---- DATA FOR THIS EXERCISE
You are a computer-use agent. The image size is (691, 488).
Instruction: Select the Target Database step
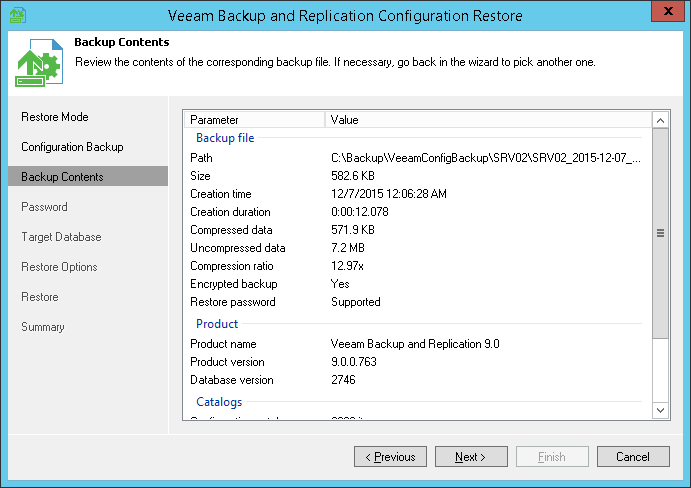point(61,237)
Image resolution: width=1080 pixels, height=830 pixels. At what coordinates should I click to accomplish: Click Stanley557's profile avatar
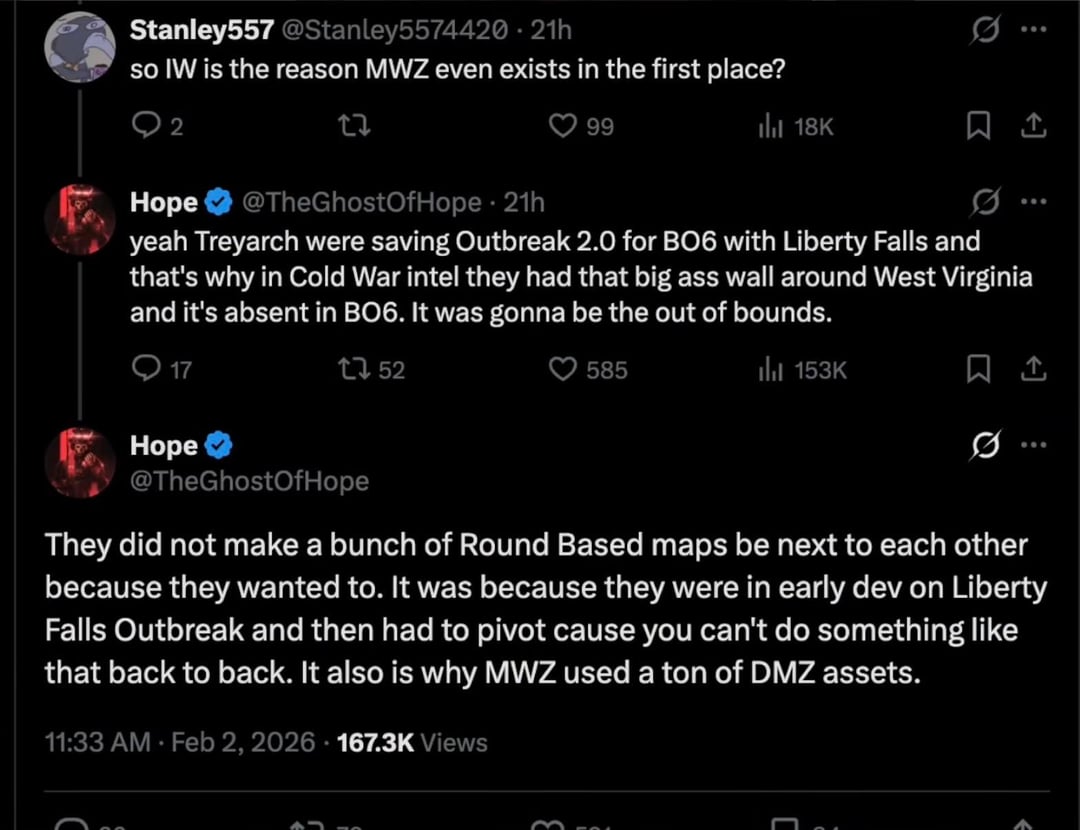coord(81,47)
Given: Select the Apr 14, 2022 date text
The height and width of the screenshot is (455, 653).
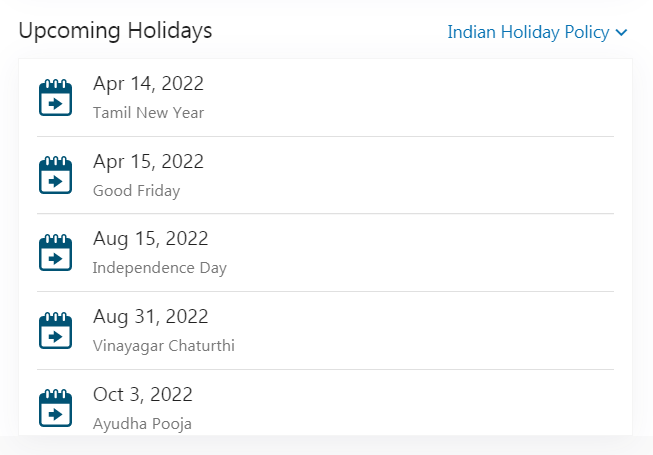Looking at the screenshot, I should point(148,84).
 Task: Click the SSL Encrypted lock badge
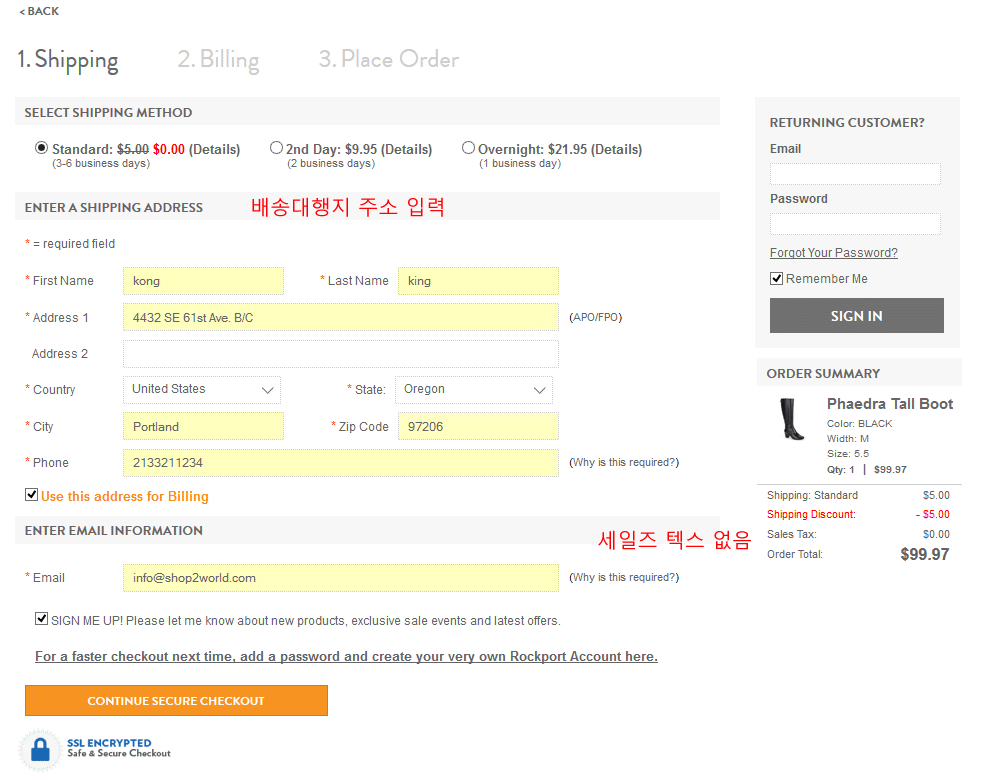tap(40, 749)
--------
#### WHAT THE EXERCISE ASKS
Produce a word-for-word copy of the records, omitting all images.

#### EXERCISE RESULT
You are a computer-use agent. The image size is (691, 488).
Instruction: Select the Target Database step
point(61,237)
Image resolution: width=1080 pixels, height=830 pixels. At what coordinates should I click to accomplish: Click Stanley557's profile avatar
coord(81,47)
Given: Select the Apr 14, 2022 date text
The height and width of the screenshot is (455, 653).
Looking at the screenshot, I should point(148,84).
 Task: Click the SSL Encrypted lock badge
tap(40, 749)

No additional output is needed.